Rural Dementia Awareness
I have had a very exciting meeting around the Protocol / Best Practice for Rural Dementia Awareness, the project has energy and is progressing at a pace.
There is a small team that is working on the early drafts and we are using the work from the Prime Minister’s Rural Dementia Awareness Group and well as work that has been done to date in respect of Rural Communities to put together guidelines and ideas for other groups to use, so that hopefully they will be able to use this information to build their own Dementia Community that will work for them.

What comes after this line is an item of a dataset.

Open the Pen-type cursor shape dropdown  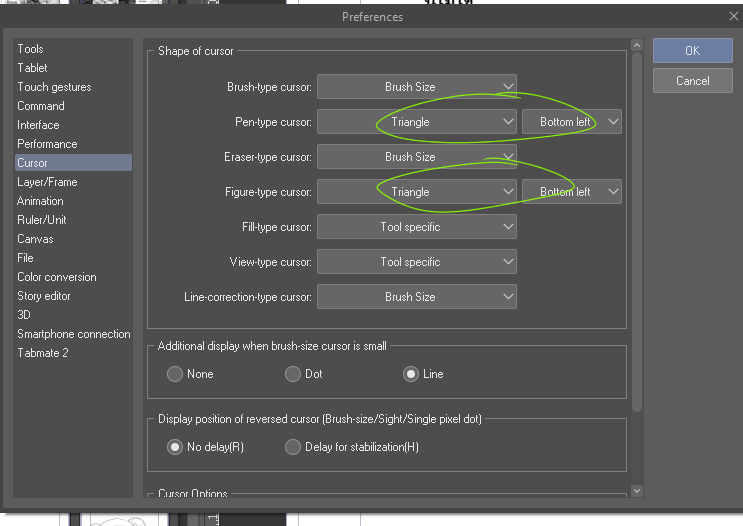416,122
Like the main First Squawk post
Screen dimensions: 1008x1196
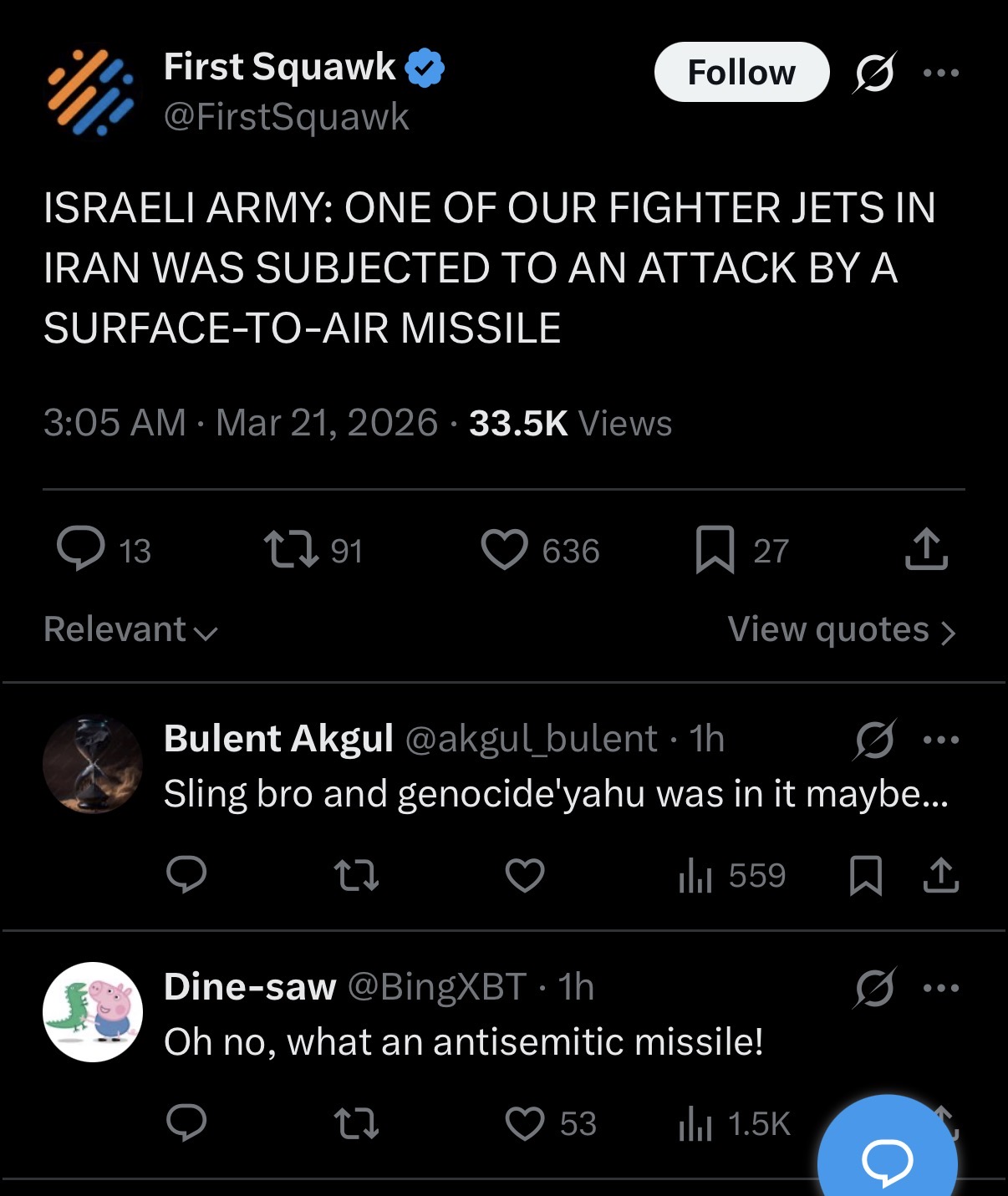coord(505,550)
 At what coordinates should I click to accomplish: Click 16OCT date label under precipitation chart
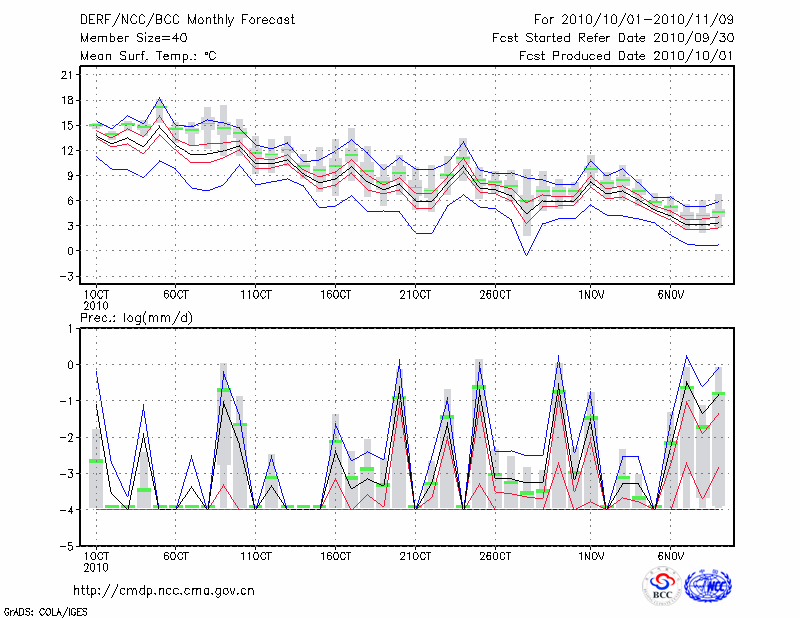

I’ve asked to make sure that we specifically include all the groups included in the Equality Act 2010, such as gender, religion or belief and sexuality, as people from minority groups may feel even more isolated than people from majority groups who are living with dementia. Inclusion is an important theme of this work, that anyone affected by dementia is considered, whether they are someone living with a dementia, their carer or wider family.
Working on this project is incredibly exciting, within the groups that we have seen, this kind of community based initiative makes a real difference to the lives of the people that the community is in contact with. I hear many heart warming stories of individual lives that have been changed for the better and when that happens, everyone involved feels better about it.
Caring for someone isn’t just about the medical side of care, it is also about listening to what they want and what they are trying to achieve, which may be something simple like playing a round of golf, going to a football match or going somewhere for afternoon tea.
A good outcome for someone with dementia leaves the family knowing that after that person has gone that they did the best that they could and for the person living with dementia, they can feel cared for by their family and they will retain positive memories about that, for a long time, even when they cannot remember other things!